(Stored data)
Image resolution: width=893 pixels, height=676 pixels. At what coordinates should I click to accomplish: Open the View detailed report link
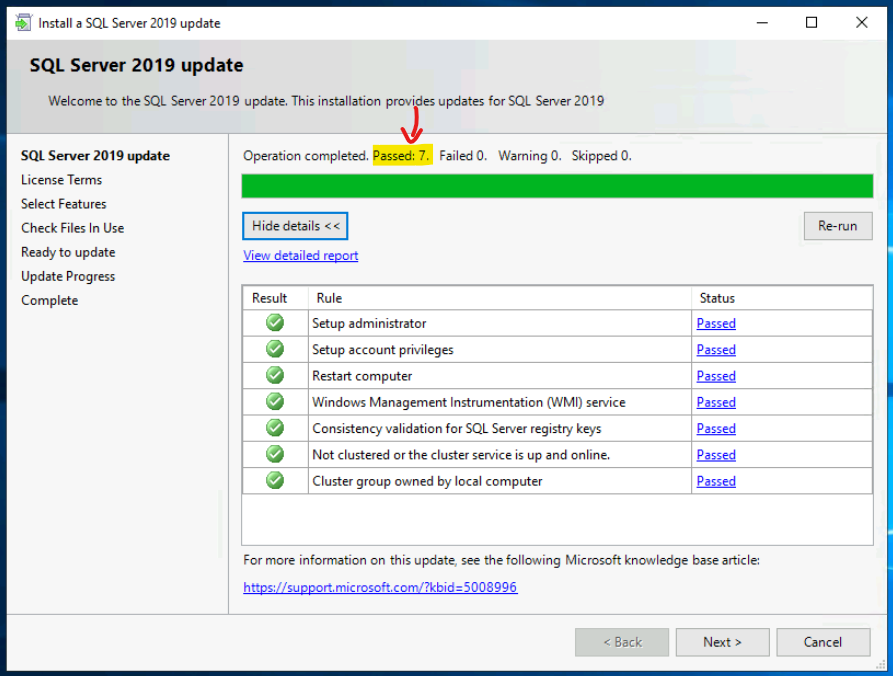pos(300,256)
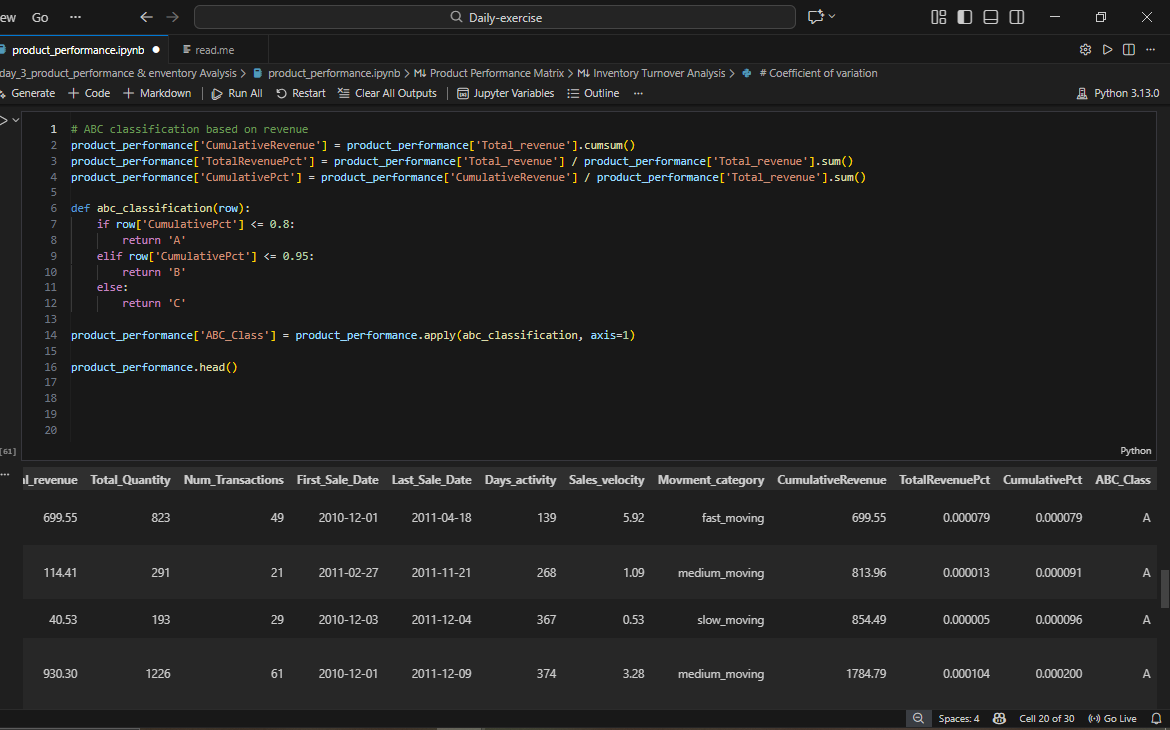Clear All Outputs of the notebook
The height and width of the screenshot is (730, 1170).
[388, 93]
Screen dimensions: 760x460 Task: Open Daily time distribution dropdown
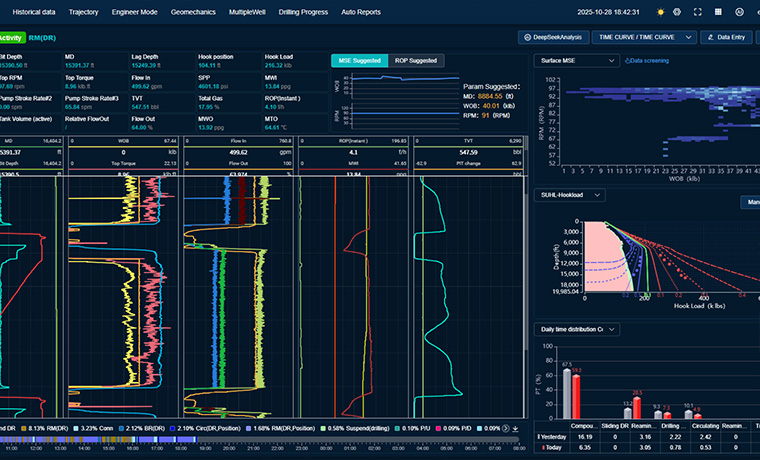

▶ **YOUR ASSIGNMENT**:
Could each line of the data be written out exactly, with no pictures included?

▶ **EXERCISE ANSWER**:
Image resolution: width=893 pixels, height=676 pixels. At what coordinates should I click to accomplish: Open the View detailed report link
pos(300,256)
Clear All Outputs of the notebook
The height and width of the screenshot is (730, 1170).
[388, 93]
Screen dimensions: 760x460 Task: Open Daily time distribution dropdown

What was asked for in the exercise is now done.